As Pupilas do Senhor Reitor - Cap. 40: XL Pág. 296 / 332

XL

A tarde desse dia empregou-a o reitor em casa de José das Dornas, onde, com a sua diplomacia, conseguiu evitar as dificuldades da primeira entrevista entre os dois irmãos.

Pedro, cheio de remorsos, abraçava Daniel, e este, que com mais razão os estava sentindo, a custo podia suportar essas provas de arrependimento de uma culpa imaginária.

Repugnava-lhe afectar maneiras de quem perdoa, quando força interior o impelia a ajoelhar, e a confessar-se culpado. Por mais de uma vez esteve para revelar tudo; susteve-o o olhar que o reitor, pressentindo esta tentação, nunca dele desviava.

- Mas - dizia Pedro, já em ponto adiantado da entrevista - se tu gostas da Margarida, porque não hás-de casar com ela?

- E julgas que ela consentiria? - perguntou Daniel.

- Porque não? Não te estima também? Eu julgo que bem claro to mostrou ainda ontem.

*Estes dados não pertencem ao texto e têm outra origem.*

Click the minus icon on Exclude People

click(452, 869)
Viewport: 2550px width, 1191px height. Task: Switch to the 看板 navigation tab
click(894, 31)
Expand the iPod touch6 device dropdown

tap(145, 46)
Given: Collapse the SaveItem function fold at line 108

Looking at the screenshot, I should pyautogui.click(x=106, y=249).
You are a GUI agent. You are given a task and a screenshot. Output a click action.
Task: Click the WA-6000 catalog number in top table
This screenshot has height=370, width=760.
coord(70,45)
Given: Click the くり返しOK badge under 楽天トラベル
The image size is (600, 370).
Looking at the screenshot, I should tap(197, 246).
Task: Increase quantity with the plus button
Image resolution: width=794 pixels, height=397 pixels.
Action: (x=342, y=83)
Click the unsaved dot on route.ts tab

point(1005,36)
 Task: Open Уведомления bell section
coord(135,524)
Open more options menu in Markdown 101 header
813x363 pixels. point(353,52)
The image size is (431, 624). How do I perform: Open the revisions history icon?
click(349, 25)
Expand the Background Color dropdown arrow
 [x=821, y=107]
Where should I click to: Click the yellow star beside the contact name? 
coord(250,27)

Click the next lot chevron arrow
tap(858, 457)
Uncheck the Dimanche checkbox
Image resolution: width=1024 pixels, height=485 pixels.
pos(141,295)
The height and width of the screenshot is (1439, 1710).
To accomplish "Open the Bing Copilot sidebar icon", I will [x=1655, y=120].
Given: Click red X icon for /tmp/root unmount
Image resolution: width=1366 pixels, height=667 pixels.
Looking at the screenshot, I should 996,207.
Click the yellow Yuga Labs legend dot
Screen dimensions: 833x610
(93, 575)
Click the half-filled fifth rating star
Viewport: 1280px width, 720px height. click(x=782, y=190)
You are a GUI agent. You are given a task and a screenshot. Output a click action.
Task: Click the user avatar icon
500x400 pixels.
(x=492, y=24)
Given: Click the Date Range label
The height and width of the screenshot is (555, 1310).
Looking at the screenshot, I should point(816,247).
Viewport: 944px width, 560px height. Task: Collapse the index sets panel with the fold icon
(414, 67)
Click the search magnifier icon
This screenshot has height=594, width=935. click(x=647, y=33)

Daniel achava-se embaraçado. A observação do irmão era, na aparência, tão razoável, que ele não sabia o que havia de responder.

Valeu aqui a táctica do reitor.

- Ora que sabes tu dos outros, Pedro? - disse ele. - Tem graça! Cada um sabe de si, e é quando Deus quer, que, às vezes, nem de nós sabemos também. O melhor é falarmos em outra coisa, ou tratar cada qual da sua vida.

Daniel da melhor vontade seguiu o conselho do reitor, e a conferência terminou.

Porém, quando o padre ia a transpor o limiar da porta da rua, Daniel aproximou-se dele.

- E Margarida? - perguntou-lhe com certa ansiedade.

- Margarida? Margarida está boa.

- Falou-lhe depois que hoje nos apartámos?

- Falei.

- E persiste na sua resolução?

- Que resolução?... Na de salvar a irmã?... pois está de ver que sim.

- Não falo disso.

- Então? - perguntou o reitor, com afectada simplicidade.